Pushing the Envelope on Graphics Processors and Opening the Way for Neural Nets

Pushing the Envelope on Graphics Processors and Opening the Way for Neural Nets

NVIDIA targets the autonomous vehicle with processor and neural net learning advances and partnerships with multiple auto manufacturers.

BY TOM WILLIAMS, EDITOR-IN-CHIEF

NVIDIA, long a key player in the graphics processor (GPU) arena, is coming out with ever more powerful processors build on its well-known and widely used CUDA architecture, is now making a major push into the quest for the driverless car. In doing so, they are leveraging the inherent processing power of their newest GPUs as well as enabling the use of neural network processing on their architecture and quite probably giving a big boost to the use of neural nets and artificial intelligence in a wide range of application areas.

At its recent GPU Technology Conference in San Jose, NVIDIA unveiled a number of new products with advanced graphics, intensive numeric processing and neural network capabilities, in a surrounding context of advanced automotive technologies that will one day soon cultivate in the driverless car. In addition, it became clear that, while the initial focus is on automating the automobile, the type of “deep learning” of which these new processors are capable will be able to address a wide range of heretofore intractable problems.

Sharing the stage for part of the keynote address with NVIDIA CEO Jen-Hsun Huang was the CEO of Tesla Motors, Elon Musk.

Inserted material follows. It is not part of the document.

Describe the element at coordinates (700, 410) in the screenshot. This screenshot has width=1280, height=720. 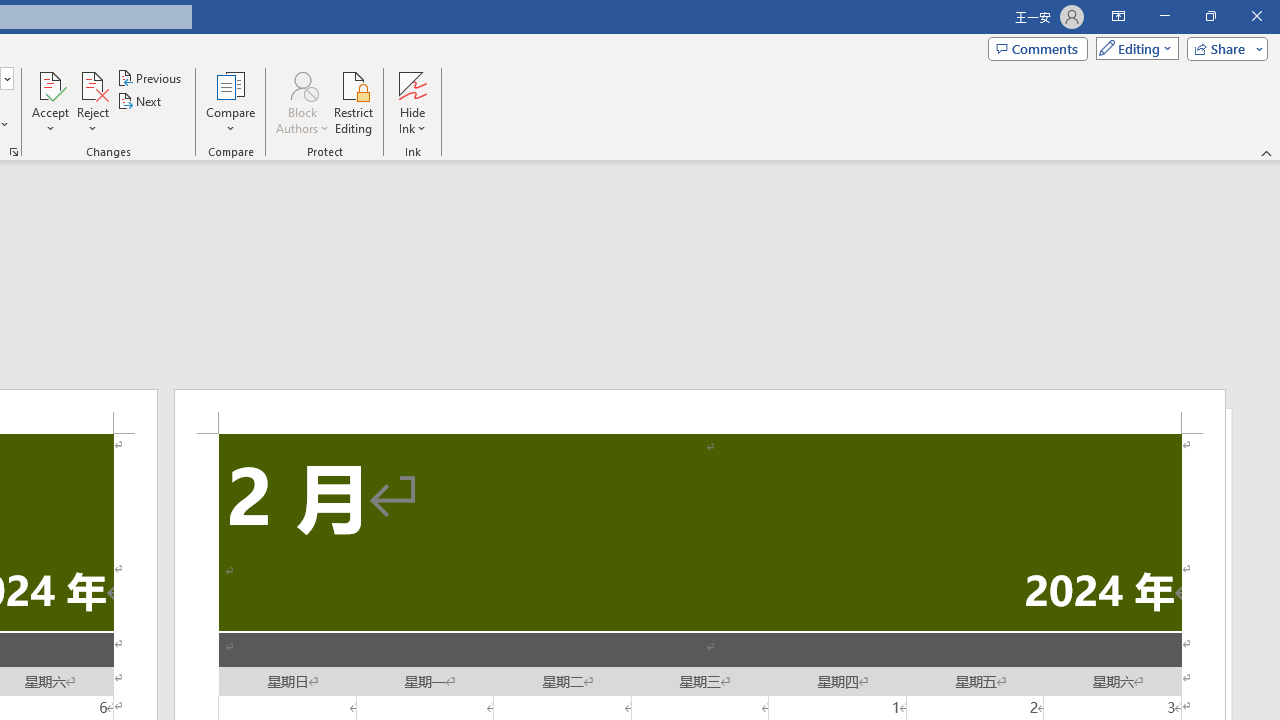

Tesla is, of course, known for its pioneering work in electric vehicles and most recently for its Tesla Model S, which at a mere $80,000 is pushing the price tag for EVs lower, with a new model coming out that is supposed to land in the range of around $50,000. Musk’s message the day, however, it to reinforce NVIDA’s push for the autonomous vehicle.

One of Musk’s points is that there is a need to establish a hardware platform that can be used for continuous software updates. He notes, “The car will get smarter and smarter with the current hardware suite. Even with just what we have, we’ll make huge progress in autonomy. We can make car steer itself on freeway, do lane changes. Autonomy is about what level of reliability and safety we want.” With current processors, he says, having autonomy in the 5-10 MPH range it is relatively easy because a car can stop within the range of sonic sensors. The big hurdle is the 10-50MPH range because situations can be quite complex. Then in the freeway environment over 50MPH it gets easier because the range of possibilities gets smaller. But, he notes, that environment could be handled with today’s processors.

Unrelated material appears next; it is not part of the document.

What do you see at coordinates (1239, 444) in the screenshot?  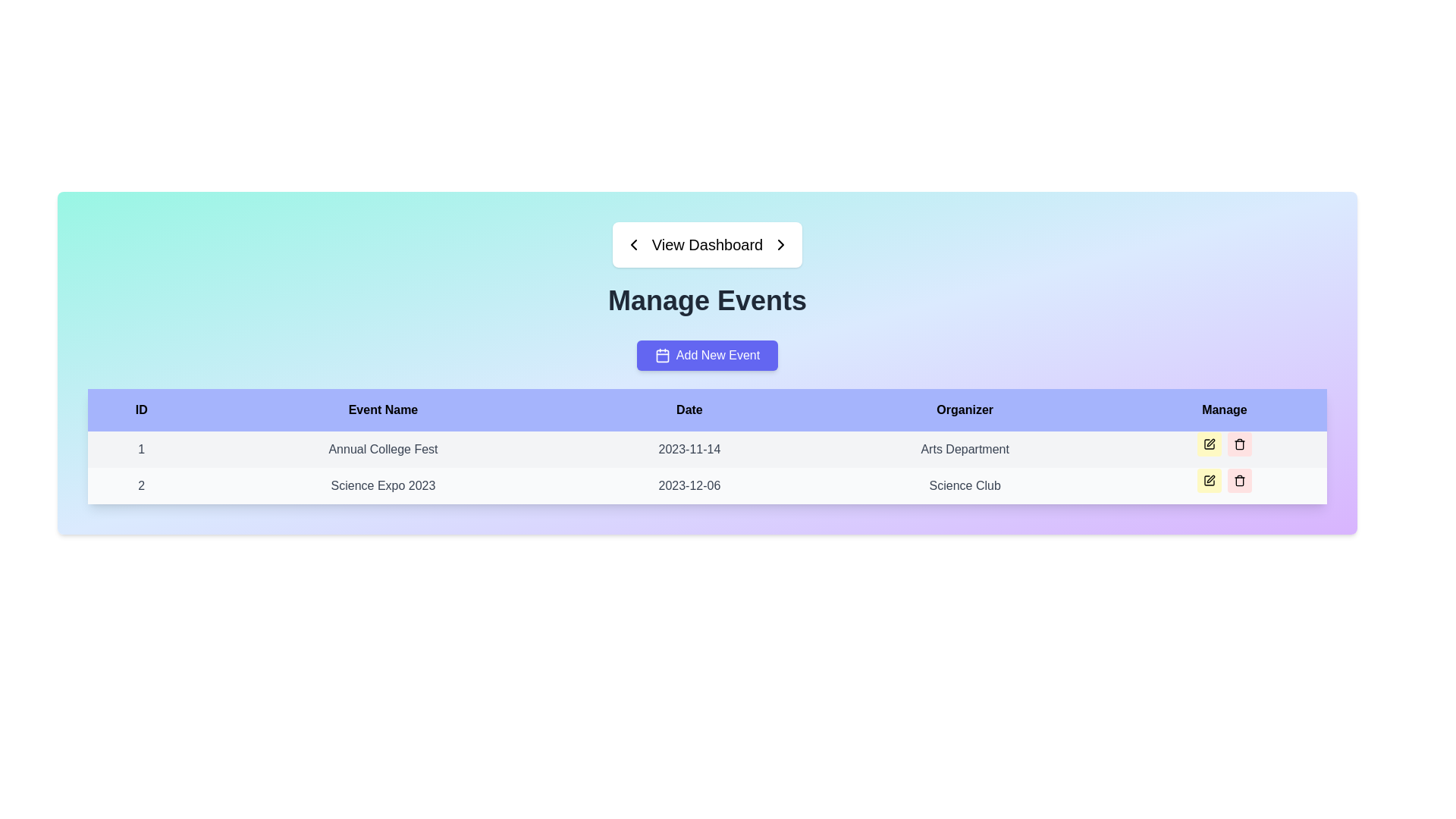 I see `the delete button in the 'Manage' column of the second row of the events table` at bounding box center [1239, 444].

Now surprise, surprise, NVIDA is announcing the Drive PX, a single-board computer targeted specifically at developing autonomous vehicles. The Drive PX uses dual Tegra X1 processors, the 64-bit version of the Tegra announced last year, the X1 has 8 64-bit ARM cores and a GPU with 256 CUDA cores for processing power of one TeraFLOPS and a video throughput of 1.3 gigapixels/second. It can handle the input from 12 two-megapixel cameras at 60 fps. The Drive PX, however, is intended for use within the automobile where it will execute the driving software developed on systems using neural networks and deep learning software.

NVIDIA has been actively partnering with Tesla on developing such software as well as with Audi and BMW. Developing such code requires much more processing horsepower than would currently run conveniently on even the dual-Tegra horsepower of the Drive PX.  In that context, NVIDIA is announcing ever more powerful processors with the announcement of the new GeForce Titan X processor, which, for starters boasts 8 billion transistors (Figure 1).

Figure 1

NVIDIA’s new GeForce Titan X boasts 3072 CUDA cores for only 9.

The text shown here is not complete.